## EXERCISE BRIEF
Convert the stretch of items below that opens with the line containing "Given: Tap the" and closes with the line containing "Looking at the screenshot, the action is click(x=613, y=316).", both of those lines included, into a JSON list of strings with one string per line, skipping blank lines. Leave out the pictures.
###
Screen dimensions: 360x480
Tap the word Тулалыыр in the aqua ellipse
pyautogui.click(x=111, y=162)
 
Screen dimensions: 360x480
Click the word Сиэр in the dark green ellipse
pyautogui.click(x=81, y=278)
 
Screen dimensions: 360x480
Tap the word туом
###
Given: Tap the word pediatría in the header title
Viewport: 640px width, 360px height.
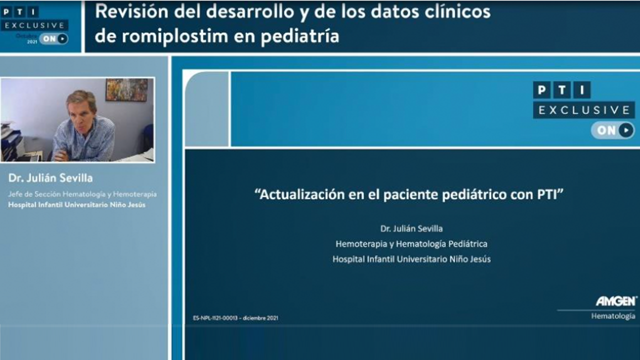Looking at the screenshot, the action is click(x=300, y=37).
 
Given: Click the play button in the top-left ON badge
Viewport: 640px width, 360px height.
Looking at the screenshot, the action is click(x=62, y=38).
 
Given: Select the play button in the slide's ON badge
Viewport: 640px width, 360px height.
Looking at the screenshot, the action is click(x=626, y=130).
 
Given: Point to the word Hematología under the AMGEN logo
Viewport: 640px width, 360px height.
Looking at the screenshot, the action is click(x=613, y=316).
###
## ANSWER TO THIS TASK
[
  "Given: Tap the word pediatría in the header title",
  "Viewport: 640px width, 360px height.",
  "Looking at the screenshot, the action is click(x=300, y=37).",
  "Given: Click the play button in the top-left ON badge",
  "Viewport: 640px width, 360px height.",
  "Looking at the screenshot, the action is click(x=62, y=38).",
  "Given: Select the play button in the slide's ON badge",
  "Viewport: 640px width, 360px height.",
  "Looking at the screenshot, the action is click(x=626, y=130).",
  "Given: Point to the word Hematología under the AMGEN logo",
  "Viewport: 640px width, 360px height.",
  "Looking at the screenshot, the action is click(x=613, y=316)."
]